*** BRANO DI TESTO

L’aperitivo è l’ultimo vero rito incrollabile rimasto nella nostra società disintegrata dal relativismo etico più sfrenato. Prosecco, aperol, spritz. Praticamente uno e trino. Amen. L’aperitivo è cosa trasversale, che unisce le masse e travalica le classi. Questo, i campionati di calcio e lo spazzolamento senza pietà degli assaggi gratuiti al banco macelleria (che porca vacca mi capita sempre il cubetto con troppo grasso che provo a togliere senza sfilare dallo stuzzicadente; tentativo che si conclude sempre inevitabilmente con la caduta a terra del cubetto di ciccia e che mi spinge ad abbinare tutte le divinità che conosco ai diversi tagli esposti dietro la vetrina). D’estate poi ciao. La stagione delle gole secche, altrochè. Le docce dei bagni vanno solo a sguazzone e il negroni si serve direttamente in pratici tubetti per l’igiene orale. Alla faccia di “date da bere agli assetati”, quella dei baristi è proprio una missione evangelica.

******
*** MATERIALE MOSTRATO

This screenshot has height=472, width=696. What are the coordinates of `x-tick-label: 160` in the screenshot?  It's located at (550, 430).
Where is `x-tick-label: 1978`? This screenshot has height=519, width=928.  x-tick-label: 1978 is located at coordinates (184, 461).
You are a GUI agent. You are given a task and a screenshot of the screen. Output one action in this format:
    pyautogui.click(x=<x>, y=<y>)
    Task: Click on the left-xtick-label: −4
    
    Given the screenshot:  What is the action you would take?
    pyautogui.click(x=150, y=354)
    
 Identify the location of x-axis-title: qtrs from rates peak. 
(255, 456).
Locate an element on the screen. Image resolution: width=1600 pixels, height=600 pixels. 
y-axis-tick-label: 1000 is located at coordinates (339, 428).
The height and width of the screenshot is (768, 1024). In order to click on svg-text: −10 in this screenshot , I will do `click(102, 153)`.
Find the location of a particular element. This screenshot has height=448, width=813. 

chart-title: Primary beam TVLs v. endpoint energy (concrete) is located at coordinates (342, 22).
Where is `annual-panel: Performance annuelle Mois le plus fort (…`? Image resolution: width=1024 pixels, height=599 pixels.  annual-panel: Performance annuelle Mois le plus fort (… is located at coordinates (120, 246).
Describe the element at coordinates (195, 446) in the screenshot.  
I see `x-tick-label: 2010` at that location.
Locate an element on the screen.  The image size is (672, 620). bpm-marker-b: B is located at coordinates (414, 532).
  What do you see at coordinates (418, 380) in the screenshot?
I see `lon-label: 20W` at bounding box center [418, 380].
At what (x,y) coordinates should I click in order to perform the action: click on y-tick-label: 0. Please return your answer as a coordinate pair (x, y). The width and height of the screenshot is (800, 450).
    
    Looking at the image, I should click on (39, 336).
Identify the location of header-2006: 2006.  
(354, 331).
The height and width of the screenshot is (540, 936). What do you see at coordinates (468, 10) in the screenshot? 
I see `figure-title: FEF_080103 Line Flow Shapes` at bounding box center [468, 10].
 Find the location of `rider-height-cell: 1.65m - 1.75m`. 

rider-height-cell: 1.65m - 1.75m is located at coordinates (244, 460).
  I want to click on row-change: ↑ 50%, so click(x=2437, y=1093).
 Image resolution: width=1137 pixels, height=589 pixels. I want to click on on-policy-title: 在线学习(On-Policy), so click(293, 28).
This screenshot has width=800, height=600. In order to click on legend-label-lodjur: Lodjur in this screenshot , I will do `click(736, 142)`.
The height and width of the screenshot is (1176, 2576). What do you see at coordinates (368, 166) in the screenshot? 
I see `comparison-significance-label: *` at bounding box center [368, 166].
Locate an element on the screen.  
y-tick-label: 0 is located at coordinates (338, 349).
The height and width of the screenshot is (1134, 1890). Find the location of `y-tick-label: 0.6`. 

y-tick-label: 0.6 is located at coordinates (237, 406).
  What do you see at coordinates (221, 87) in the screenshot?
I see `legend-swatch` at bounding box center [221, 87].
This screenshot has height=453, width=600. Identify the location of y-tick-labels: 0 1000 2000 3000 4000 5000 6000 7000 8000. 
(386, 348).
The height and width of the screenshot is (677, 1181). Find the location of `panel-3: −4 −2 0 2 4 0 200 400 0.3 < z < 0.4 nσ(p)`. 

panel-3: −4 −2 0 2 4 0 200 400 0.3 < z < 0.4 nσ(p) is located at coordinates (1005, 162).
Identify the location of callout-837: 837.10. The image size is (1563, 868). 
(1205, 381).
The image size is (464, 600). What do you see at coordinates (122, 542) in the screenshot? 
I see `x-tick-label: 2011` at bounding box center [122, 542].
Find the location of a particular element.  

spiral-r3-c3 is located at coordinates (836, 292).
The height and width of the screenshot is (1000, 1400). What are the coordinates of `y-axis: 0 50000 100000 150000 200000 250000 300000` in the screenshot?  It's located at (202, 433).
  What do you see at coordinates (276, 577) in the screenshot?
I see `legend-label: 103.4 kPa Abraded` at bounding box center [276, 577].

******

**ESERCIZI DA SVOLGERE:**
**A.** Le tre affermazioni seguenti concordano con il brano sull’aperitivo? Per ciascuna rispondi sì o no e cita alla lettera le parole del brano che lo stabiliscono.
(i) L’aperitivo unisce le masse e supera le differenze di classe.
(ii) Il cubetto di grasso tolto dallo stuzzicadente resta sempre attaccato al suo posto.
(iii) D’estate il negroni viene servito in tubetti per l’igiene orale.
**B.** Come prosegue il brano sull’aperitivo? Completa il seguito partendo dopo la sua ultima frase.

**ESERCIZI RISOLTI:**
**A.**
(i) Sì: "L’aperitivo è cosa trasversale, che unisce le masse e travalica le classi."
(ii) No: "si conclude sempre inevitabilmente con la caduta a terra del cubetto di ciccia"
(iii) Sì: "il negroni si serve direttamente in pratici tubetti per l’igiene orale"

**B.**
Data la vasta umanità che si raggruppa per l’occasione, la
tentazione di classificarla è troppo forte.
1.
GLI
INCONTENTABILI. Prendere un aperitivo con l’incontentabile è praticamente come
convincere Lapo Elkann a prendere la metro. Nessun posto va bene o comunque non
abbastanza bene. Lì si mangia troppo, lì si mangia troppo poco, è troppo
lontano, non conosco al strada, devo guidare, costa troppo, costa poco, tutti
se la tirano, nessuno me la tira, e c’è troppo verde e non c’è posto e non c’è
spazio e lì ci andiamo sempre. E porca Eva mi viene da dire. Non si riesce mai,
dico mai a prendere una decisione, se non sette minuti prima dell’appuntamento
e chiaramente la scelta cade sul locale così esclusivo che è più facile che un
cammello entri nelle mutande di sua altezza la regina d’Inghilterra. Morirai in
fila chiedendoti perché ci esci assieme. Ah già, per smettere di bere.
2.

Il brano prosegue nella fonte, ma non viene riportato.